● Excerpted records:
════════════════════
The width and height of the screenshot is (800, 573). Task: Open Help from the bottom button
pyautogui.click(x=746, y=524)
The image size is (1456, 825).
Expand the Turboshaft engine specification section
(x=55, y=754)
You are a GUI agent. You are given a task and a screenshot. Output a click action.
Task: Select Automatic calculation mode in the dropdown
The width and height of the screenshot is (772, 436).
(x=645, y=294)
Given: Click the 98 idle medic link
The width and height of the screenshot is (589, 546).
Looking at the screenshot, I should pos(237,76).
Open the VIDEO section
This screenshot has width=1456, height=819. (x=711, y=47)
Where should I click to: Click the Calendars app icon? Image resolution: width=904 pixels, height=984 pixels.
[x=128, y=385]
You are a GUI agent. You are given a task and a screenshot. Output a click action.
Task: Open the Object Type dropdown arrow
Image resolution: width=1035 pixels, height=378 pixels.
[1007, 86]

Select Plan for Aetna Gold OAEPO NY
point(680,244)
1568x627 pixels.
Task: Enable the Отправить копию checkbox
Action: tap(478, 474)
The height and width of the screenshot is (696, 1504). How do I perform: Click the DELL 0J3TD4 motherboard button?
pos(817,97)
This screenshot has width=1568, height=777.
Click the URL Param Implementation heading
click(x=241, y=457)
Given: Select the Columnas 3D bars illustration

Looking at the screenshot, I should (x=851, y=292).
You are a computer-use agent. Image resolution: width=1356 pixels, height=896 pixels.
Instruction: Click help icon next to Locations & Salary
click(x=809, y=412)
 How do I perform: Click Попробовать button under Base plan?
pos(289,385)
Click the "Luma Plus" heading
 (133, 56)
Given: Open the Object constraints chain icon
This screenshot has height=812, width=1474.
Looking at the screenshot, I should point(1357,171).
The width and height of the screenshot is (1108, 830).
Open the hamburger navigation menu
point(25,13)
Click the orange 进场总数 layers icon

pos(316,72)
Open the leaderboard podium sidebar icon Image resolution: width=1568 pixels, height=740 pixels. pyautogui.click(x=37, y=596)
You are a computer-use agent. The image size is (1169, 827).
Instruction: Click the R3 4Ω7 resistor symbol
════════════════════
● Exercise brief:
Lines from the start of the material through the line containing "This screenshot has width=1568, height=777." are wanted. Write them out exactly.

● Reply to the task:
The width and height of the screenshot is (800, 573). Task: Open Help from the bottom button
pyautogui.click(x=746, y=524)
The image size is (1456, 825).
Expand the Turboshaft engine specification section
(x=55, y=754)
You are a GUI agent. You are given a task and a screenshot. Output a click action.
Task: Select Automatic calculation mode in the dropdown
The width and height of the screenshot is (772, 436).
(x=645, y=294)
Given: Click the 98 idle medic link
The width and height of the screenshot is (589, 546).
Looking at the screenshot, I should pos(237,76).
Open the VIDEO section
This screenshot has width=1456, height=819. (x=711, y=47)
Where should I click to: Click the Calendars app icon? Image resolution: width=904 pixels, height=984 pixels.
[x=128, y=385]
You are a GUI agent. You are given a task and a screenshot. Output a click action.
Task: Open the Object Type dropdown arrow
Image resolution: width=1035 pixels, height=378 pixels.
[1007, 86]

Select Plan for Aetna Gold OAEPO NY
point(680,244)
1568x627 pixels.
Task: Enable the Отправить копию checkbox
Action: tap(478, 474)
The height and width of the screenshot is (696, 1504). How do I perform: Click the DELL 0J3TD4 motherboard button?
pos(817,97)
This screenshot has width=1568, height=777.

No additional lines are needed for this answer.